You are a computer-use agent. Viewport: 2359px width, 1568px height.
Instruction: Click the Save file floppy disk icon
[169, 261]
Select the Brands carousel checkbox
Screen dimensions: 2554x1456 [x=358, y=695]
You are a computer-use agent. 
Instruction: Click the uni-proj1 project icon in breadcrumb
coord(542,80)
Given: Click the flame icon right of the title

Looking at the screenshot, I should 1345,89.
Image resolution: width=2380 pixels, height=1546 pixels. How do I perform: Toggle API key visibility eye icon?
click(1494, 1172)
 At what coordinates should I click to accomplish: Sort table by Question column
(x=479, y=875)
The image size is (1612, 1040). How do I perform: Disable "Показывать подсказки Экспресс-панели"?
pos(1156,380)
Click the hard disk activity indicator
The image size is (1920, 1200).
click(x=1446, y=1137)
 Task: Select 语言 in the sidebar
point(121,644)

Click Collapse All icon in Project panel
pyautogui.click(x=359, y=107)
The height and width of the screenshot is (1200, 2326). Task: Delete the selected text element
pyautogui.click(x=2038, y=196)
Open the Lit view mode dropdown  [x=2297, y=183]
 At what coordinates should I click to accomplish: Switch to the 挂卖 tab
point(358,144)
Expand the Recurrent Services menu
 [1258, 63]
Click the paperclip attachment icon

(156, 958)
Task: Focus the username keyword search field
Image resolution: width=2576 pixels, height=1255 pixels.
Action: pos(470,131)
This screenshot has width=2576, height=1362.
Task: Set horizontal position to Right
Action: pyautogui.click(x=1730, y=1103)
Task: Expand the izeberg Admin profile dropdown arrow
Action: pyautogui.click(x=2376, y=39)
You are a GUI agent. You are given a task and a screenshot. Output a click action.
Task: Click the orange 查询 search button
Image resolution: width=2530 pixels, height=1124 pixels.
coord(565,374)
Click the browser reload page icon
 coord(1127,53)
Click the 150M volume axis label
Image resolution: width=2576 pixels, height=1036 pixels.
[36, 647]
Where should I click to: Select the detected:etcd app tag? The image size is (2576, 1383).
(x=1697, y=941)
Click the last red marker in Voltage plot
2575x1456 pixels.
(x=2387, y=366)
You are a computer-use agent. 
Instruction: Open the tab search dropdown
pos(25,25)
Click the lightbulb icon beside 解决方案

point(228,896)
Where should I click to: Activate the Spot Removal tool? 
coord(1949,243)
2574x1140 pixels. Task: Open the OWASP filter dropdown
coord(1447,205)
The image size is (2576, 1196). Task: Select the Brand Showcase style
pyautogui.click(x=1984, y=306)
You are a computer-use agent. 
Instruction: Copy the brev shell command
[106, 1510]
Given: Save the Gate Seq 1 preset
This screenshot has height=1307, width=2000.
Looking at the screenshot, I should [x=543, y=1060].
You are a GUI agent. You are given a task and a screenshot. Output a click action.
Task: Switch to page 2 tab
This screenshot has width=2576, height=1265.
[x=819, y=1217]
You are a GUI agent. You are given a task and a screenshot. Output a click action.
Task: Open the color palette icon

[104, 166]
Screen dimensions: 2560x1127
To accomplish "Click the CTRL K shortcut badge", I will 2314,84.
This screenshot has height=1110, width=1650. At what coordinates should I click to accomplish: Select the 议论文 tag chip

────────────────

TASK TO COMPLETE ▸ Give back all of the data exactly, with every line intact.

RESPONSE FOR THIS EXERCISE ▸
You are a computer-use agent. Viewport: 2359px width, 1568px height.
Instruction: Click the Save file floppy disk icon
[169, 261]
Select the Brands carousel checkbox
Screen dimensions: 2554x1456 [x=358, y=695]
You are a computer-use agent. 
Instruction: Click the uni-proj1 project icon in breadcrumb
coord(542,80)
Given: Click the flame icon right of the title

Looking at the screenshot, I should 1345,89.
Image resolution: width=2380 pixels, height=1546 pixels. How do I perform: Toggle API key visibility eye icon?
click(1494, 1172)
 At what coordinates should I click to accomplish: Sort table by Question column
(x=479, y=875)
The image size is (1612, 1040). How do I perform: Disable "Показывать подсказки Экспресс-панели"?
pos(1156,380)
Click the hard disk activity indicator
The image size is (1920, 1200).
click(x=1446, y=1137)
 Task: Select 语言 in the sidebar
point(121,644)

Click Collapse All icon in Project panel
pyautogui.click(x=359, y=107)
The height and width of the screenshot is (1200, 2326). Task: Delete the selected text element
pyautogui.click(x=2038, y=196)
Open the Lit view mode dropdown  [x=2297, y=183]
 At what coordinates should I click to accomplish: Switch to the 挂卖 tab
point(358,144)
Expand the Recurrent Services menu
 [1258, 63]
Click the paperclip attachment icon

(156, 958)
Task: Focus the username keyword search field
Image resolution: width=2576 pixels, height=1255 pixels.
Action: pos(470,131)
This screenshot has width=2576, height=1362.
Task: Set horizontal position to Right
Action: pyautogui.click(x=1730, y=1103)
Task: Expand the izeberg Admin profile dropdown arrow
Action: pyautogui.click(x=2376, y=39)
You are a GUI agent. You are given a task and a screenshot. Output a click action.
Task: Click the orange 查询 search button
Image resolution: width=2530 pixels, height=1124 pixels.
coord(565,374)
Click the browser reload page icon
 coord(1127,53)
Click the 150M volume axis label
Image resolution: width=2576 pixels, height=1036 pixels.
[36, 647]
Where should I click to: Select the detected:etcd app tag? The image size is (2576, 1383).
(x=1697, y=941)
Click the last red marker in Voltage plot
2575x1456 pixels.
(x=2387, y=366)
You are a computer-use agent. 
Instruction: Open the tab search dropdown
pos(25,25)
Click the lightbulb icon beside 解决方案

point(228,896)
Where should I click to: Activate the Spot Removal tool? 
coord(1949,243)
2574x1140 pixels. Task: Open the OWASP filter dropdown
coord(1447,205)
The image size is (2576, 1196). Task: Select the Brand Showcase style
pyautogui.click(x=1984, y=306)
You are a computer-use agent. 
Instruction: Copy the brev shell command
[106, 1510]
Given: Save the Gate Seq 1 preset
This screenshot has height=1307, width=2000.
Looking at the screenshot, I should [x=543, y=1060].
You are a GUI agent. You are given a task and a screenshot. Output a click action.
Task: Switch to page 2 tab
This screenshot has width=2576, height=1265.
[x=819, y=1217]
You are a GUI agent. You are given a task and a screenshot. Output a click action.
Task: Open the color palette icon

[104, 166]
Screen dimensions: 2560x1127
To accomplish "Click the CTRL K shortcut badge", I will 2314,84.
This screenshot has height=1110, width=1650. At what coordinates should I click to accomplish: Select the 议论文 tag chip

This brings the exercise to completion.